### 选段
════════════════

树的遍历(Traversal)

深度和广度优先搜索

• 深度优先搜索（Depth-First Search, DFS）：沿着树的某一分支深入到底，访问这个分支的所有节点后，再回溯到上一层次，继续探索其他分支，一直进行到所有节点都被访问为止。
• 广度优先搜索（Breadth-First Search, BFS）：从起始节点开始，先访问其所有直接相邻的节点，然后对每个相邻节点再访问他们的未被访问过的相邻节点，从树根开始一层一层地访问树的节点。

深度优先搜索又分为前序遍历、中序遍历和后序遍历，广度优先搜索就是层次遍历。

树节点的定义

/**
 * Definition for a binary tree node.
 * function TreeNode(val) {
 *     this.val = val;
 *     this.left = this.right = null;
 * }
 */
/**
 * @param {TreeNode} root
 */

二叉树的前序遍历(根左右)

LC：144.二叉树的前序遍历 (opens new window)

// 递归 O(n) O(n)
const preorderTraversal = function (root) {
  const ans = [];
  const dfs = (node) => {
    if (node === null) return;
    ans.push(node.val);
    dfs(node.left);
    dfs(node.right);
  };
  dfs(root);
  return ans;
};

// 不使用辅助函数
const preorderTraversal = function (root) {
  if (root === null) return [];
  return [root.val].concat(preorderTraversal(root.left)).concat(preorderTraversal(root.right));
};

// 迭代 O(n) O(n)
const preorderTraversal = function (root) {
  const ans = [];
  if (root === null) return [];
  const stack = [root];
  while (stack.length) {
    const node = stack.pop();
    ans.push(node.val);
    node.right && stack.push(node.right);
    node.left && stack.push(node.left);
  }
  return ans;
};

// Morris O(n) O(1)

════════════════

### 任务说明
**A)** 把讲树的遍历的选段中“树的遍历(Traversal)”到“深度优先搜索又分为前序遍历、中序遍历和后序遍历，广度优先搜索就是层次遍历。”之间的文字原样抄出来，首尾两处都算在内。
**B)** 请接着树的遍历这篇讲解往下写，从它最后停住的地方续起。
后面这些行用不到，可以不看。

### 资料摘录
════════════════

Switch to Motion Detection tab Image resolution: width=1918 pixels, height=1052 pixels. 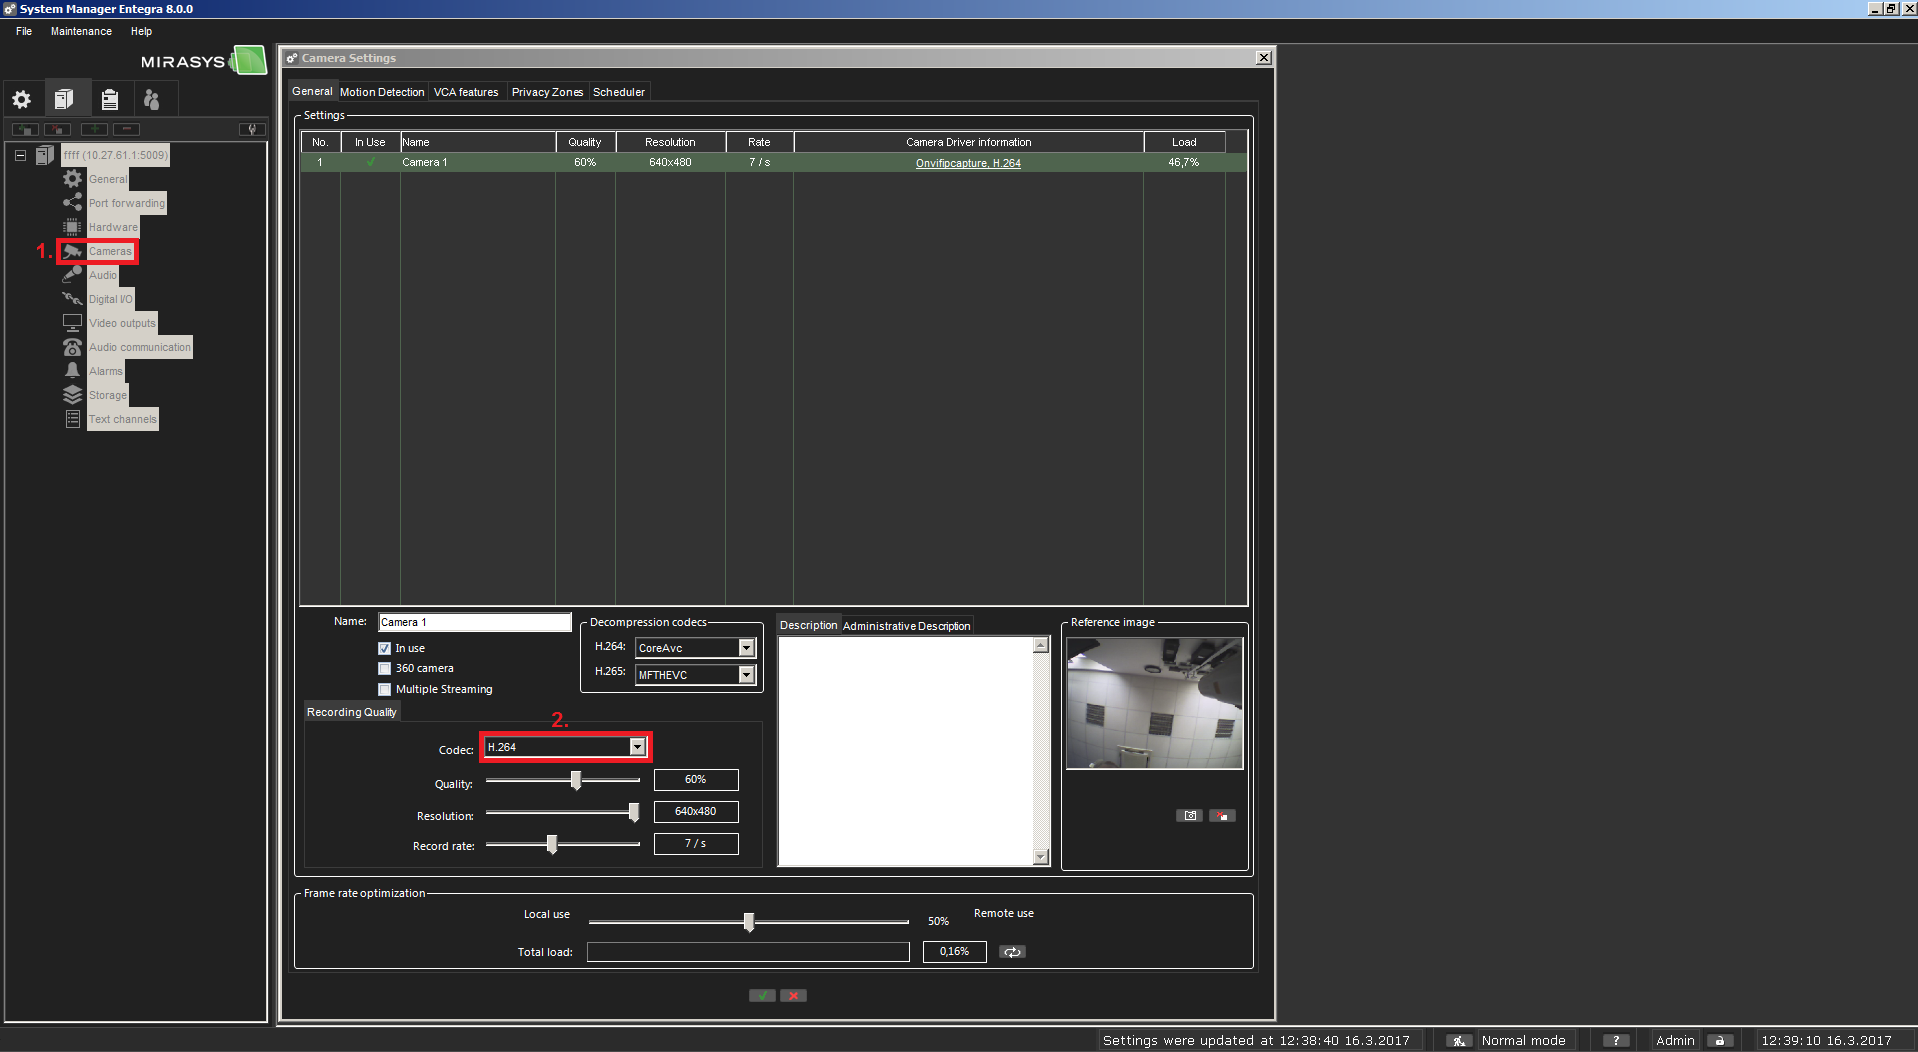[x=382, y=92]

════════════════

### 参考答案
**A)**
树的遍历(Traversal)

深度和广度优先搜索

• 深度优先搜索（Depth-First Search, DFS）：沿着树的某一分支深入到底，访问这个分支的所有节点后，再回溯到上一层次，继续探索其他分支，一直进行到所有节点都被访问为止。
• 广度优先搜索（Breadth-First Search, BFS）：从起始节点开始，先访问其所有直接相邻的节点，然后对每个相邻节点再访问他们的未被访问过的相邻节点，从树根开始一层一层地访问树的节点。

深度优先搜索又分为前序遍历、中序遍历和后序遍历，广度优先搜索就是层次遍历。

**B)**
const preorderTraversal = function (root) {
  const ans = [];
  if (root === null) return ans;
  let p1 = root;
  let p2 = null;
  while (p1) {
    p2 = p1.left;
    if (p2) {
      while (p2.right && p2.right !== p1) {
        p2 = p2.right;
      }
      if (p2.right === null) {
        ans.push(p1.val);
        p2.right = p1;
        p1 = p1.left;
        continue;
      } else {
        p2.right = null;
      }
    } else {
      ans.push(p1.val);
    }
    p1 = p1.right;
  }
  return ans;
};

二叉树的中序遍历(左根右)

LC：144.二叉树的中序遍历 (opens new window)

// 递归 O(n) O(n)
const inorderTraversal = function (root) {
  const ans = [];
  const dfs = (node) => {
    if (node === null) return;
    dfs(node.left);
    ans.push(node.val);
    dfs(node.right);
  };
  dfs(root);
  return ans;
};

// 不使用辅助函数
const inorderTraversal = function (root) {
  if (root === null) return [];
  return inorderTraversal(root.left).concat(root.val, inorderTraversal(root.right));
};

// 迭代 O(n) O(n)
const inorderTraversal = function (root) {
  const ans = [];
  const stack = [];
  let cur = root;
  while (cur || stack.length) {
    while (cur) {
      // 正向放入当前节点的所有左节点
      stack.push(cur);
      cur = cur.left;
    }
    cur = stack.pop(); // 取出最后放入的左节点，再存入结果
    ans.push(cur.val);
    cur = cur.right;
  }
  return ans;
};

// Morris O(n) O(1)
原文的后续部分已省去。